It’s tempting to think that employees will like your training because it gives them a chance to kick back and get away from their desks. But in reality, your training is probably causing conflicts like these for your trainees:
- “I get 100 emails before lunch every day, some of them critically important . . . what am I supposed to do, just disappear during training?”
- “I’m onboarding three new associates this week . . . and I’m expected to go sit in a classroom all day long?
- “I’m hoping to close a big sale next week . . . and my company expects me to go to another state for training?”
You get the idea. Training can cause conflicts for executives, middle managers, salespeople, front-line staffers, and just about everyone else. If you don’t address the problem, you’re only causing people to resent training before it even begins, and to resist it even more after it starts. But there are ways to resolve the conflict.
Ask Employees to Help Design the Training that Will Work Best for Them
Do your middle managers really want to travel away from their home offices? Do your salespeople want to leave their territories and sit in meetings without immediate access to incoming phone calls?
There are alternatives. Videoconferencing can let you run a virtual group training class for only an hour a day, for example. Interactive online training can allow salespeople, customer service people, and other staffers to fit training in and around their other work. And you can mix and match different delivery systems to minimize the conflict between learning and work.
Help Trainees Stay on Top of Work During Live Sessions
Have you ever been in training classes where attendees are secretly checking their mobile devices and hoping nobody will notice? Everybody becomes irritated – the trainer and the trainees too. But there are some strategies that can prevent the problem:
- “Decriminalize” the use of mobile devices. Your trainer can simply tell trainees that they may keep their phones in sight, right where they are sitting, and that they may keep an eye on emails, texts and incoming calls.

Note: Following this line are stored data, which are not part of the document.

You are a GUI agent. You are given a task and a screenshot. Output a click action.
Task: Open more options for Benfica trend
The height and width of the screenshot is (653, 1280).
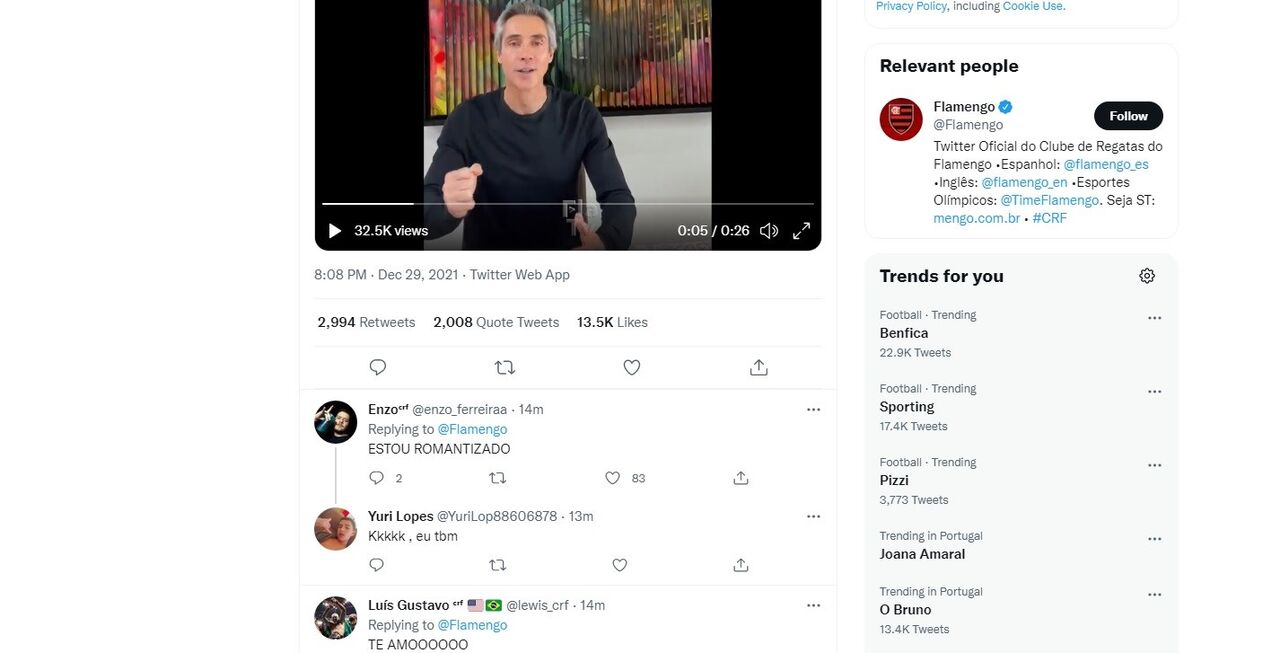pyautogui.click(x=1154, y=318)
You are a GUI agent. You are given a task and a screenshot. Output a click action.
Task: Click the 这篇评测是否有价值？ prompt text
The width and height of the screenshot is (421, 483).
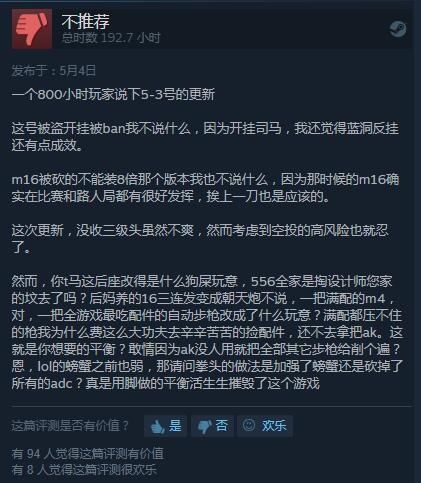click(70, 426)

- Schedule frequent breaks. You can tell trainees that there will be a 10-minute communications break at the end of every hour of training. You can also provide different kinds of communication breaks at different times in your training; there will be no checking phones during the first 30-minute live morning presentation, for example, then more frequent breaks through the afternoon. Just be sure to communicate how those breaks will work, so trainees will know what to expect and can concentrate more completely on training.
- Let trainees prioritize their communications. If you encourage trainees to set up alerts for their most critical communications, they will engage more fully in training. If one of your salespeople is expecting an important phone call from a potential customer, for example, she can encourage that client to send a text instead of calling or emailing. She can also have a support person in her office send her a text alert as soon as the customer calls. The key is to anticipate and plan for important communications, not react after they have happened.
Don’t Just Announce Training . . . Plan It
If you have read between the lines of today’s post, you have seen the underlying message that designing effective training is an interactive process. The more you engage your trainees in planning it, the more effective it becomes.